I beg to differ. While the unmet emotional needs can create an environment that makes an affair much more likely, there are other causes that bring about affairs. Even relatively happy and healthy marriages are not immune to Infidelity. Consider that a great many full blown affairs start out as innocent friendships which over time develop into emotional affairs and eventually consummate into sexual intimacy. 

People who normally have a disdain for cheaters can and have become cheaters themselves because they gradually began breaking down all the protective marital boundaries e.g. no confiding personal and/or marital information to another; no non-work related time spent alone with another; no hiding information from spouse regarding activities with another; no secret communication with another; no keeping passwords from spouse. As they find out later, they put themselves on a slippery slope that sends them straight into an affair.
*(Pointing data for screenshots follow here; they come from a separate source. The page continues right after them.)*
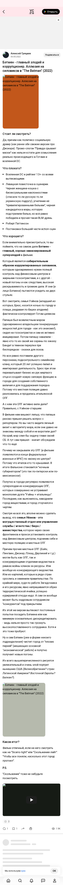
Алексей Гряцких (21, 53)
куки (23, 871)
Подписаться (52, 55)
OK (54, 870)
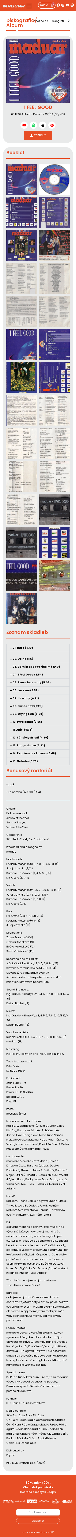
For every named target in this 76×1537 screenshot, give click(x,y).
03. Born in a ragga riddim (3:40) (36, 666)
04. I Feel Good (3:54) (28, 674)
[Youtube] (67, 5)
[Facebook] (58, 5)
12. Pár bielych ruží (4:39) (30, 737)
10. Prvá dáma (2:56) (27, 722)
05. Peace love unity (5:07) (32, 682)
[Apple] (42, 125)
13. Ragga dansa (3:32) (29, 745)
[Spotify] (72, 5)
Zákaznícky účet (38, 1482)
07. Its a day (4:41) (26, 698)
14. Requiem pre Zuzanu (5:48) (34, 753)
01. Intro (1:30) (23, 648)
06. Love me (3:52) (26, 690)
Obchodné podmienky (38, 1487)
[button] (29, 6)
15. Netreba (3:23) (25, 761)
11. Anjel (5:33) (23, 729)
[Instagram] (63, 5)
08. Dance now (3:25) (28, 706)
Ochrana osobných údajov (38, 1492)
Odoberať (38, 1521)
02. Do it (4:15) (23, 659)
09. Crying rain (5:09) (28, 714)
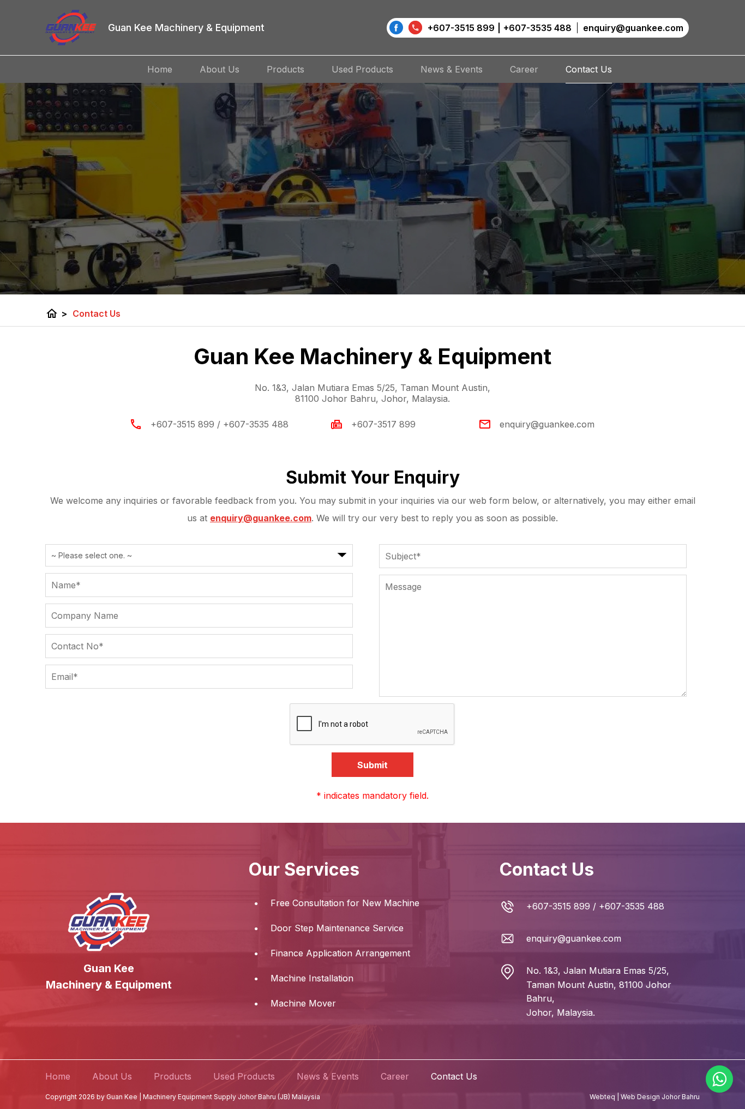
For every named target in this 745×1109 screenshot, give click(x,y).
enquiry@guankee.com (547, 424)
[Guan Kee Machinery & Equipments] (396, 27)
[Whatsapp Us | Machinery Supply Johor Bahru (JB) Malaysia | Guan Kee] (719, 1079)
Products (285, 69)
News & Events (451, 69)
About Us (219, 69)
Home (159, 69)
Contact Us (589, 69)
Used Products (362, 69)
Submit (372, 765)
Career (524, 69)
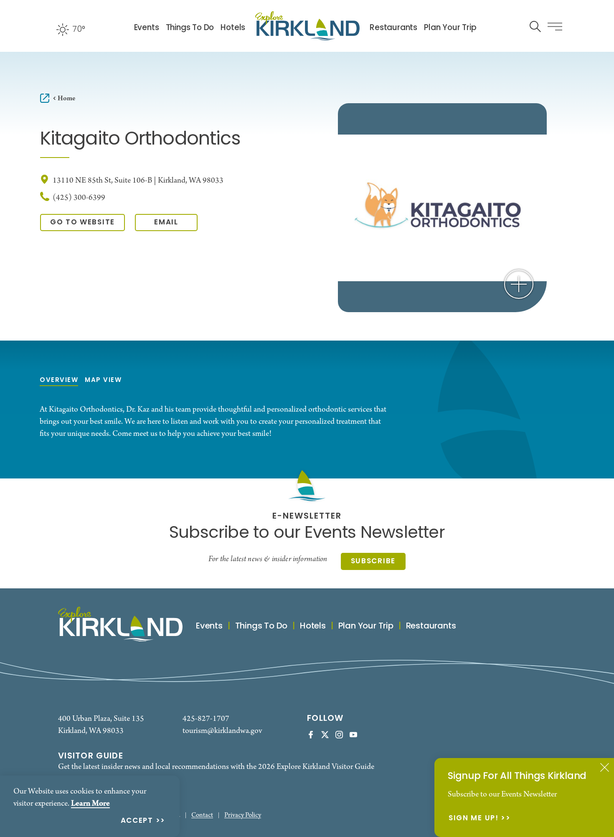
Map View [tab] (103, 380)
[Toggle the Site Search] (535, 26)
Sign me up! (474, 819)
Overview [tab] (59, 380)
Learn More (90, 803)
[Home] (307, 26)
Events (146, 28)
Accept (137, 821)
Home (66, 98)
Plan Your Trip (450, 28)
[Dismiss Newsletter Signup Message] (604, 767)
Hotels (233, 28)
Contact (202, 815)
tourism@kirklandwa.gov (222, 731)
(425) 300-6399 (79, 198)
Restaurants (393, 28)
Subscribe (373, 561)
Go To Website (82, 222)
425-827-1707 (206, 719)
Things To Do (190, 28)
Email (166, 222)
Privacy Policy (242, 815)
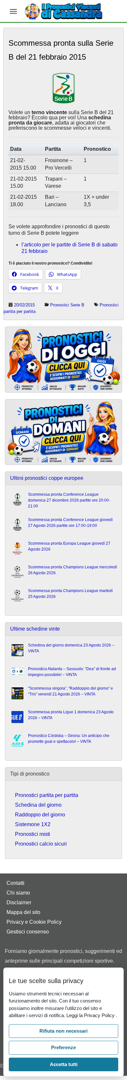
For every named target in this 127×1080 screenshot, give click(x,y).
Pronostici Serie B (67, 305)
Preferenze (63, 1047)
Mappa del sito (23, 912)
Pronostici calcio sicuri (41, 844)
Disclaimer (19, 902)
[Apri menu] (13, 11)
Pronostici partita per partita (46, 795)
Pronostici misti (32, 834)
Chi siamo (18, 893)
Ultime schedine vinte (35, 629)
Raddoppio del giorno (40, 814)
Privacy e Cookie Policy (34, 922)
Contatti (15, 883)
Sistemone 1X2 (32, 824)
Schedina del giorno (38, 805)
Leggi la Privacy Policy (91, 1015)
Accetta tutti (64, 1064)
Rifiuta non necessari (63, 1031)
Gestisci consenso (28, 931)
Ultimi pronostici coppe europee (46, 478)
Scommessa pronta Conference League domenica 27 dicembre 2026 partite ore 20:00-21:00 (69, 500)
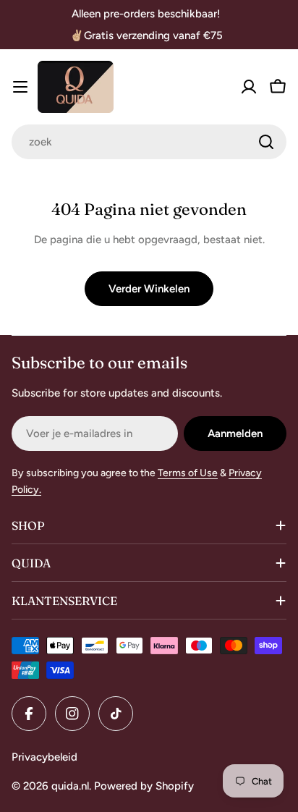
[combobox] (149, 141)
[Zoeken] (266, 142)
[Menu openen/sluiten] (20, 87)
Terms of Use (188, 473)
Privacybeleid (44, 757)
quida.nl (70, 785)
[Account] (248, 87)
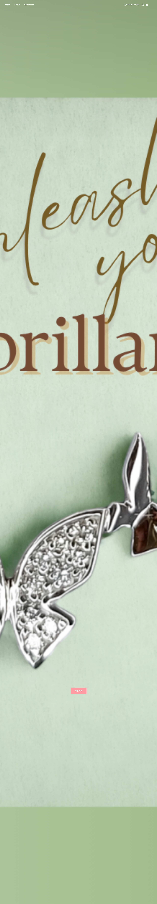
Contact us (29, 5)
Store (7, 5)
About (17, 5)
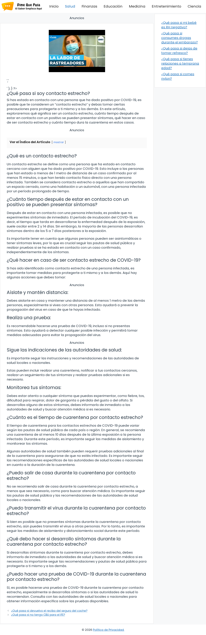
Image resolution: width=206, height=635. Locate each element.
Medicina (137, 6)
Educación (113, 6)
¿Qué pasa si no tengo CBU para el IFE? (38, 615)
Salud (70, 6)
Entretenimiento (166, 6)
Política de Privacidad (108, 630)
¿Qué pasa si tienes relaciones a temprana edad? (180, 63)
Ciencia (194, 6)
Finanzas (89, 6)
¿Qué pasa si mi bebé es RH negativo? (179, 24)
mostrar (58, 142)
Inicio (54, 6)
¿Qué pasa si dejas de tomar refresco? (179, 50)
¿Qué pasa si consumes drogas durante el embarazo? (179, 37)
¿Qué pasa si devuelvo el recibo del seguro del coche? (49, 611)
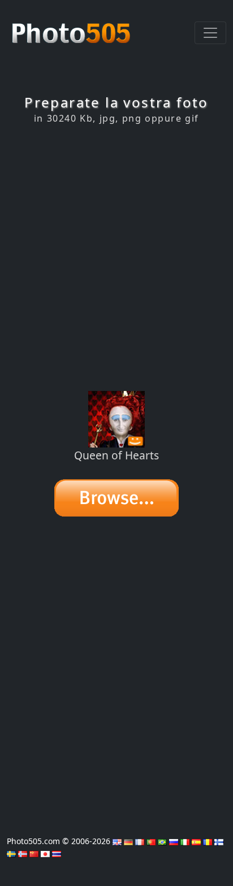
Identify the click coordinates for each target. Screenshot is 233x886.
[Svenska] (11, 853)
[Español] (196, 841)
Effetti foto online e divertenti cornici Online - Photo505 (72, 27)
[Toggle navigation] (210, 32)
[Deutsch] (128, 841)
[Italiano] (184, 841)
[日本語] (45, 853)
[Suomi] (218, 841)
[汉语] (33, 853)
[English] (117, 841)
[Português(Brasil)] (162, 841)
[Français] (139, 841)
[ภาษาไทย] (56, 853)
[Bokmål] (22, 853)
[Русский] (173, 841)
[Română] (207, 841)
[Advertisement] (116, 257)
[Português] (151, 841)
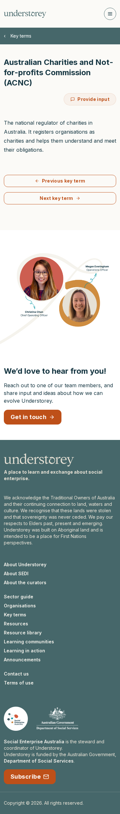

Then you have the affairs that come about because the unfaithful spouse has issues that pre date the marriage e.g. childhood sexual abuse, personality disorder, rape, childhood abandonment. The void left by these issues is often times self medicated via affairs. This was my situation with my XWW who, unbeknownst to me, had been repeatedly raped by a male cousin during her early teenage years.



> You need to consider that she did something that took a lot of courage and trust when she told you she wanted to experience someone(s) else in bed. Many other spouses would have just done it and not told you. As her trusted and loving husband you put yourself in a lose-only-situation by saying her needs are wrong or not important. They are very real to her. Again, she gets all of those votes. Your fourth bullet is key to all of this and really supersedes all else, including the time you've been married. She, no doubt, sees a path that would allow her to fulfill her needs and still spend 'until death do we part' with you and your children. There is one thing I can assure you, based on my earlier research, her need is not going to go away with time. If you can find a way of being supportive of her and find a common set of circumstances / boundaries that you can live with, her future activities in bed will be acts of fidelity and love for and with you. You can truly and happily do that 'until death do we part' thing. The two of you are one. Be supportive and best to you.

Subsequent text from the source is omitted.